* _O que se pede_: Dê continuidade ao texto sobre o quotidiano de uma mãe a tempo inteiro em casa, começando logo após a última frase apresentada.

No meio de uma casa completamente de patas para o ar - Maria ao poder - tenho aprendido a deixar correr. Já percebi que nisto de ser mãe a tempo inteiro, a prioridade impõe-se naturalmente. Um dia arrumo a casa, com a certeza de que vai durar pouco tempo. É uma luta interior forte para mim, confesso. De resto reservo-me ao direito e ao prazer de ficar de pijama o dia todo, contra todas as indicações. Tenho dormido sestas, total novidade aos meus quarenta e dois anos de vida. E com as sestas, outros prazeres maiores, como ouvir poesia ou ler, simplesmente. Tenho sentido o lado doce da tristeza, e tenho-me permitido ir ao fundo da tristeza. Como ontem, ao ver um documentário sobre o dia a dia de um médico intensivista, em que me caíram as lágrimas e fui deitar-me assim, moída pela dor inteira de conseguirmos ser tão indiferentes a tanto sofrimento alheio e a tanto empenho por parte de seres humanos cheios de uma nobreza maior.

* _Dados fornecidos_:
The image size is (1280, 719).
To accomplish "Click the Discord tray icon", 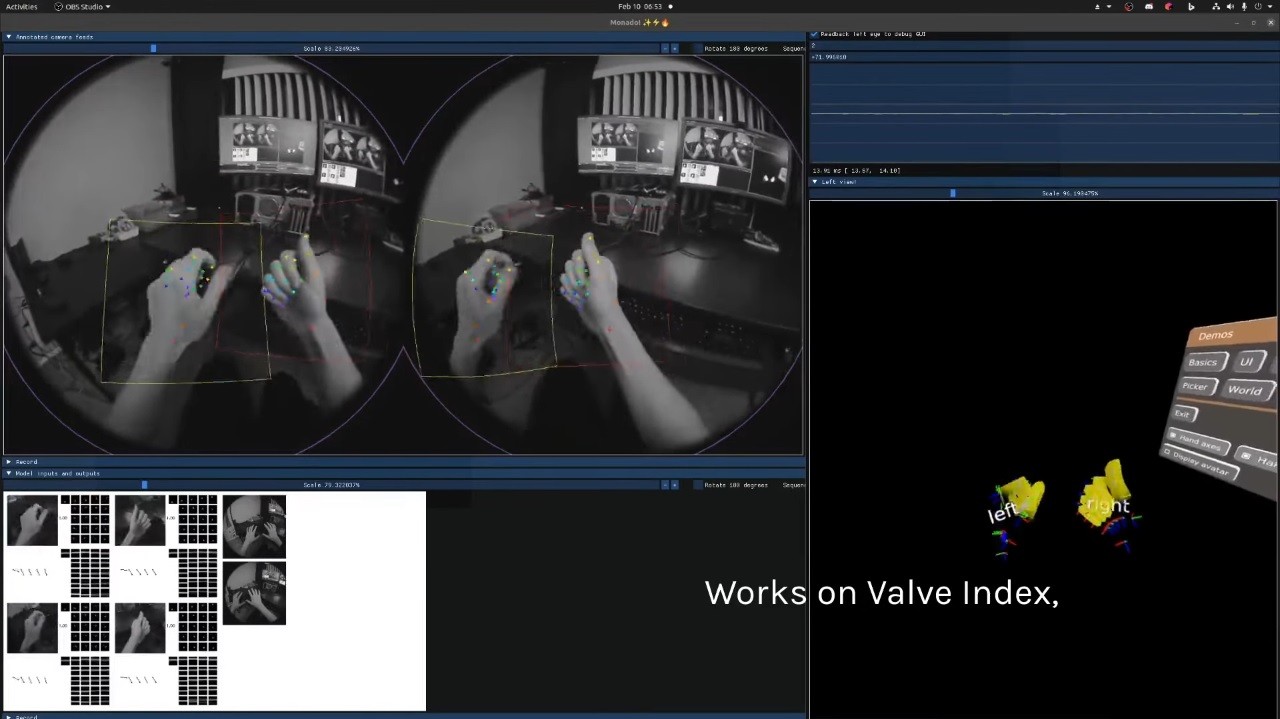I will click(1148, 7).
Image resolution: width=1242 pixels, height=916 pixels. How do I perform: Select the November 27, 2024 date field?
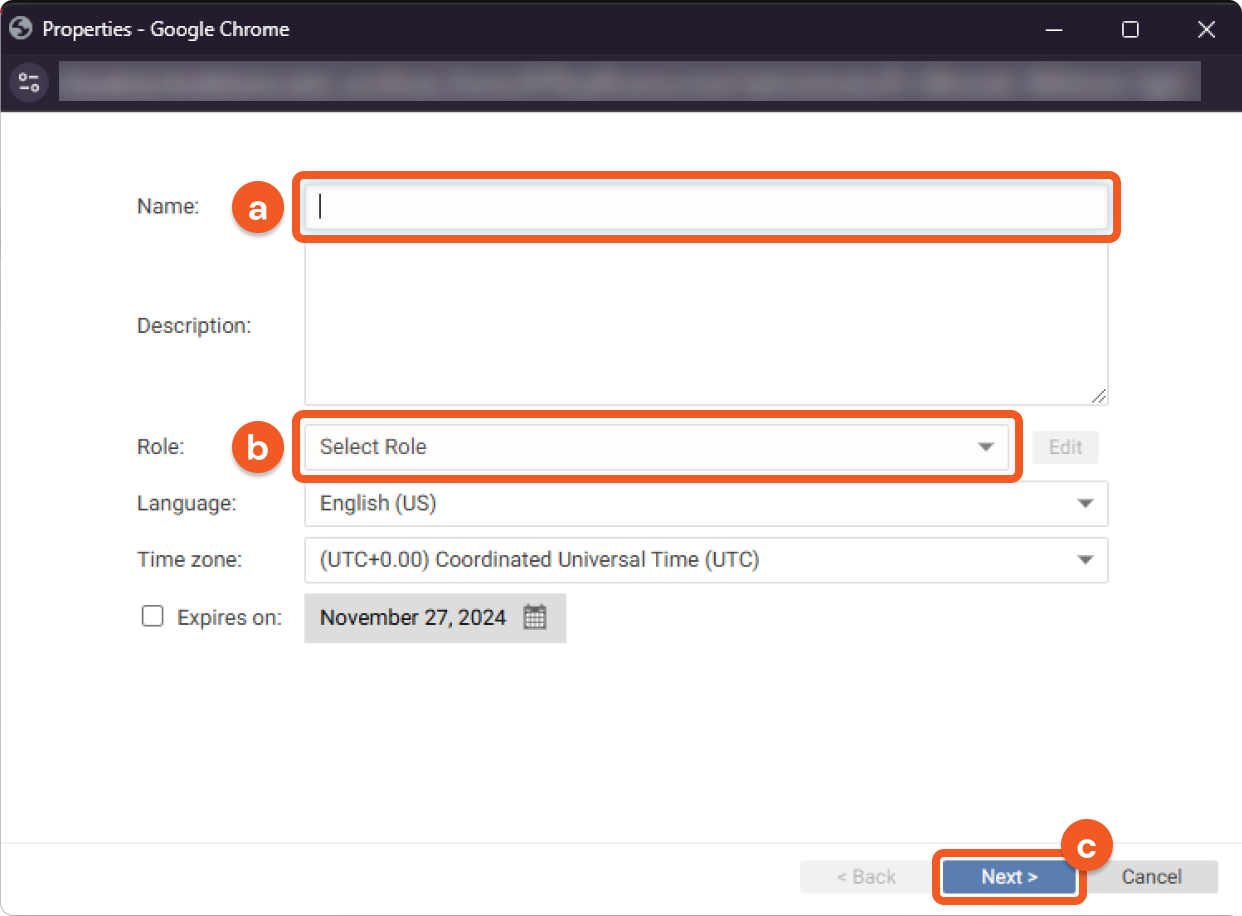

---

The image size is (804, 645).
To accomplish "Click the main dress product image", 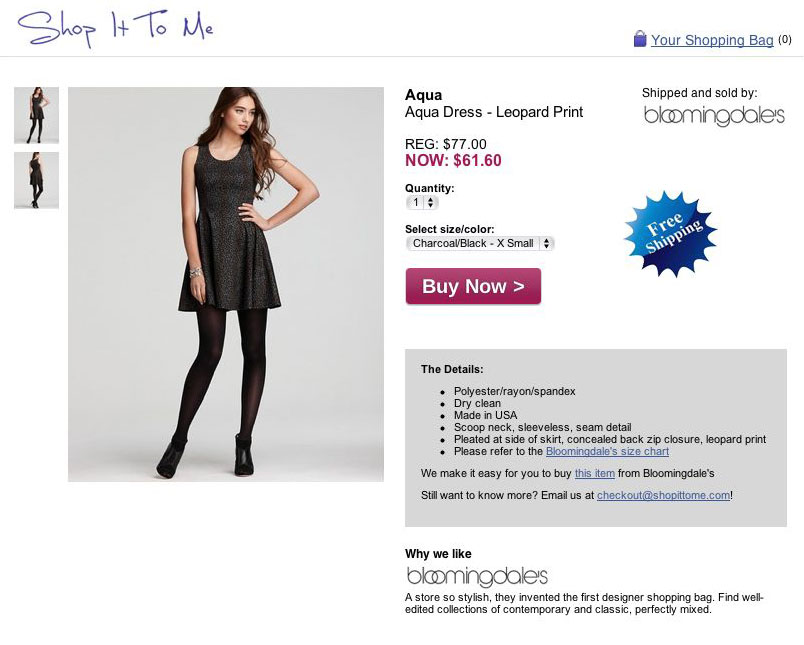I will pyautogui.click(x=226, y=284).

...

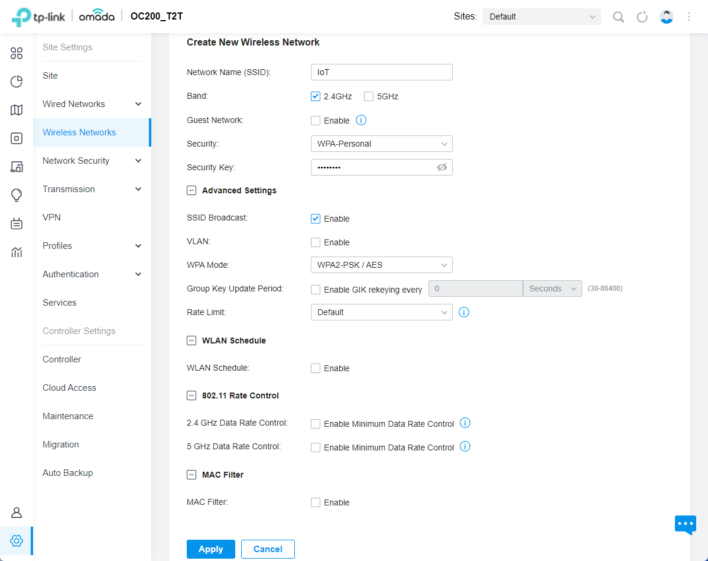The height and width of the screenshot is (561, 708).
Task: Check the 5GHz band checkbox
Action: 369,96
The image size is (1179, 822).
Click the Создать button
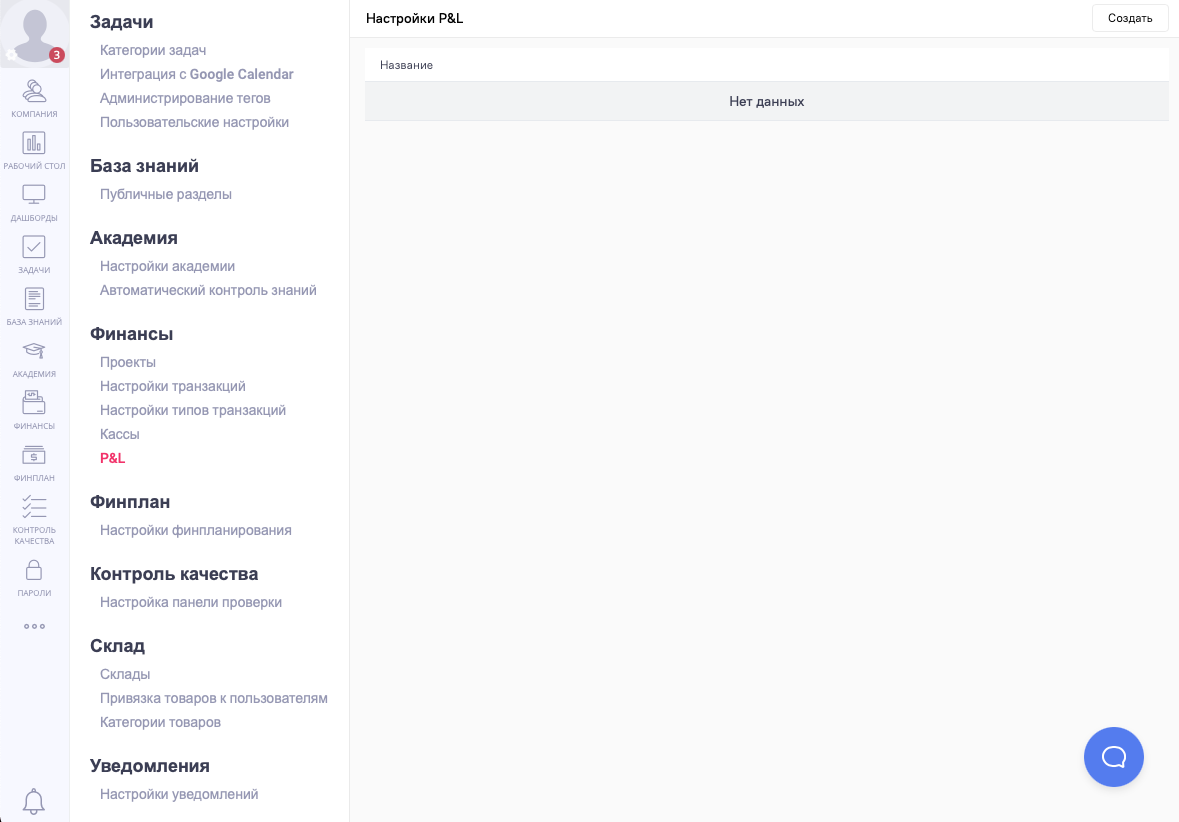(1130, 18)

* _Resultado da tarefa_:
As formações que tenho andado a fazer têm sido difíceis de gerir com os timings da Maria, ao mesmo tempo têm ajudado a que o tempo não chegue, pelo que presumo que neste momento sejam mais do que importantes para manter alguma sanidade mental. Têm sido de tal modo educativas que tenho andado a pensar mais seriamente nestas coisas de termos mesmo que agir de forma consciente para salvar o Planeta. Há umas quatro coisas, para já, que quero tentar mudar no nosso dia a dia, tentar trazer para a nossa vida em 2021. É bom termos objetivos, fazermos planos. Saber quem somos, porquê que estamos aqui, para onde queremos ir.
De sobra dizer-vos que nem sei o que seria de mim, se tivesse que viver esta fase do mundo sem a alegria genuína e o conforto no coração, que me dão todos os dias a presença da minha filha e do pai dela. É verdade que estar em casa sem trabalhar, em alguns momentos me desorienta e muito. Mas os dois dão-me tanta força e inspiração, e é grande este sentimento de pertença familiar, é uma coisa que nos salva de praticamente tudo. Procuro tentar perceber o que a vida me permite agora, neste exacto momento. E são essas chances únicas que aos poucos - aos poucos - começo a aproveitar.